Non poté, nemmeno negli anni santanatogliesi, esimersi dal proseguire nel suo impegno ed anche cimentarsi, come fece anche altrove, nell’arte letteraria, in cui esprimeva la sua insaziabile curiosità, i suoi interessi multiformi.  La “Scanzia Decima” edita postuma a Venezia nel 1705, ci mostra che il Cinelli Calvoli letterato ebbe modo anche di interessarsi della lapide incastonata nel campanile della Pieve che nella sua opera, raffigura e trascrive in una sua originale e personale versione, fornendo anche una sorta di volgarizzazione: “Quasi che nel nostro Idioma dir volesse, Regnando felicemente nell’Esa il nostro Governatore e Principe (come ponghiam’ noi ne’ contratti) Nortorio: Feroce soldato Veterano degno per l’Imprese fatte, sciolse e sodisfece al voto fatto a Giove celeste, e per la grazia ricevuta ne pose quì la memoria.” 
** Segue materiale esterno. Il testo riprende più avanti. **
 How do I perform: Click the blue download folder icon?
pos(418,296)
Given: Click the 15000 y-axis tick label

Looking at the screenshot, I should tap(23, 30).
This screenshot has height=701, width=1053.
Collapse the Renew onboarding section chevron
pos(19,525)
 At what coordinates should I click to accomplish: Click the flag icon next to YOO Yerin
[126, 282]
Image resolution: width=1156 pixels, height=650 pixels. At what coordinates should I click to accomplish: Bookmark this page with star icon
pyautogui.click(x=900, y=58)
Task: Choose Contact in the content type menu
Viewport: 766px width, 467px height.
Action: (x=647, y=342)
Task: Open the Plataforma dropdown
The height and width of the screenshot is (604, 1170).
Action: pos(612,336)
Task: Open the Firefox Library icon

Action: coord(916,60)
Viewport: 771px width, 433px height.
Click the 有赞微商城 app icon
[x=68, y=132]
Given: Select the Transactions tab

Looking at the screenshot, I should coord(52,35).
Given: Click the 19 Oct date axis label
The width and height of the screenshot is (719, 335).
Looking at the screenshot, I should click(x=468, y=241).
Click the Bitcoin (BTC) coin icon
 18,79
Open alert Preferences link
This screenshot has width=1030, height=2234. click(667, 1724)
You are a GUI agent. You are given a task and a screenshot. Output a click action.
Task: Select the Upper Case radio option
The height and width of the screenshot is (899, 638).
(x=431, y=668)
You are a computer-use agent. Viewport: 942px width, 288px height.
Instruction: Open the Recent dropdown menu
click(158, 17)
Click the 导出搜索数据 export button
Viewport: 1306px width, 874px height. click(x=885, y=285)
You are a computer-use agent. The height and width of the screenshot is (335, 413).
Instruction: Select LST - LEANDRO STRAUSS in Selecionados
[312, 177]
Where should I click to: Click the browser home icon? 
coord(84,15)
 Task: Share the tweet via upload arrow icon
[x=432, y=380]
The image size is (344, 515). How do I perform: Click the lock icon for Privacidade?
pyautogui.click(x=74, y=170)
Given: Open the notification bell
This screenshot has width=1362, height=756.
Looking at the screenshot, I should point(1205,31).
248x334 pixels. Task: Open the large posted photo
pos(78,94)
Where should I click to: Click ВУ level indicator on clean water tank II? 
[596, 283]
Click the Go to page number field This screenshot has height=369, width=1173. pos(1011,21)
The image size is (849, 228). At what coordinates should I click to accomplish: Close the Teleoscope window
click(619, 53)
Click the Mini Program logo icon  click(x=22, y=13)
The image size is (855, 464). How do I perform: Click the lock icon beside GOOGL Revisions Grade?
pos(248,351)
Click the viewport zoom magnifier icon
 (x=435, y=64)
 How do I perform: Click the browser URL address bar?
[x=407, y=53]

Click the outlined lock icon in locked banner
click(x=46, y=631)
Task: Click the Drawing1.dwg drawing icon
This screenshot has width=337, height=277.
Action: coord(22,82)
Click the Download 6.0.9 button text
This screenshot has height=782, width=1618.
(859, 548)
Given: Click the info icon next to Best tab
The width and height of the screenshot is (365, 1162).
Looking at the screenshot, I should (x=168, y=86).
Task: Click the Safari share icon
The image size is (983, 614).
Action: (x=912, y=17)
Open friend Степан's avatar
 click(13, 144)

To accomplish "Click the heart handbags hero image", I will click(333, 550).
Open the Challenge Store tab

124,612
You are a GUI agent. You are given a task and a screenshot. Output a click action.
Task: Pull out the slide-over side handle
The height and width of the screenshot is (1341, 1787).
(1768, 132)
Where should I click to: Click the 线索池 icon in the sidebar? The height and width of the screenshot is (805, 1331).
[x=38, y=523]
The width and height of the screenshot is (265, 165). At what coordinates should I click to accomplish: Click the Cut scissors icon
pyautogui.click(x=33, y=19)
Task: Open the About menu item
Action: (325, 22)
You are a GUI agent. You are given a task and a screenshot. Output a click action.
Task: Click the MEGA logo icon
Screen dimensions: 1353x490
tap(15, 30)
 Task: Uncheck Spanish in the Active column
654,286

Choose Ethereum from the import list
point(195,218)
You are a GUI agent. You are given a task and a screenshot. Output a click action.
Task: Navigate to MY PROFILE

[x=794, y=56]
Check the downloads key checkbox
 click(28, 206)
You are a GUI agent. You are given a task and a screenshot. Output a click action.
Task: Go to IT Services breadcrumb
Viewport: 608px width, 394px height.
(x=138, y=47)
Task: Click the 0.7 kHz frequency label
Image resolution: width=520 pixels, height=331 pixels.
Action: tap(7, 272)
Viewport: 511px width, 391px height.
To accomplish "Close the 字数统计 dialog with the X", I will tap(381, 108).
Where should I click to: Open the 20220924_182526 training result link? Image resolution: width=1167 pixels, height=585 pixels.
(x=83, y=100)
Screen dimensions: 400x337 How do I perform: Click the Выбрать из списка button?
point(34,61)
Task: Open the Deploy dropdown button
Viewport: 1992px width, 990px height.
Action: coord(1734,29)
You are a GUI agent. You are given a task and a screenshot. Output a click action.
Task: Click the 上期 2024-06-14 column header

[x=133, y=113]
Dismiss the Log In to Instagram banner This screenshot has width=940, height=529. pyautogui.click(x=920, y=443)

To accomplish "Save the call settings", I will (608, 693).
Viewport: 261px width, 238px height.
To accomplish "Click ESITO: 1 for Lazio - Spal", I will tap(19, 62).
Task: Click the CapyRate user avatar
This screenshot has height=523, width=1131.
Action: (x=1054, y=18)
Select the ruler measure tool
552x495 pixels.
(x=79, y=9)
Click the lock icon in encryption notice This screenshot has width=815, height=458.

 Similmente si interessò delle acque curative di Fontebono, di cui s’era occupato un suo precedente collega, il medico corinaldese Pietro Agostino Boscherini (1673).

Dovessimo trovare, nel corso delle nostre ricerche, qualche testimonianza scritta del periodo santanatogliese, potremmo tornare sull’argomento e raccontare più diffusamente l’universo cinelliano.   Per ora ci conforti e ci onori l’idea che, tra quelli che hanno qui esercitato l’arte medica, c’è stato anche un personaggio “un po’ speciale”, come lo fu Giovanni Cinelli Calvoli (1626 – 1706).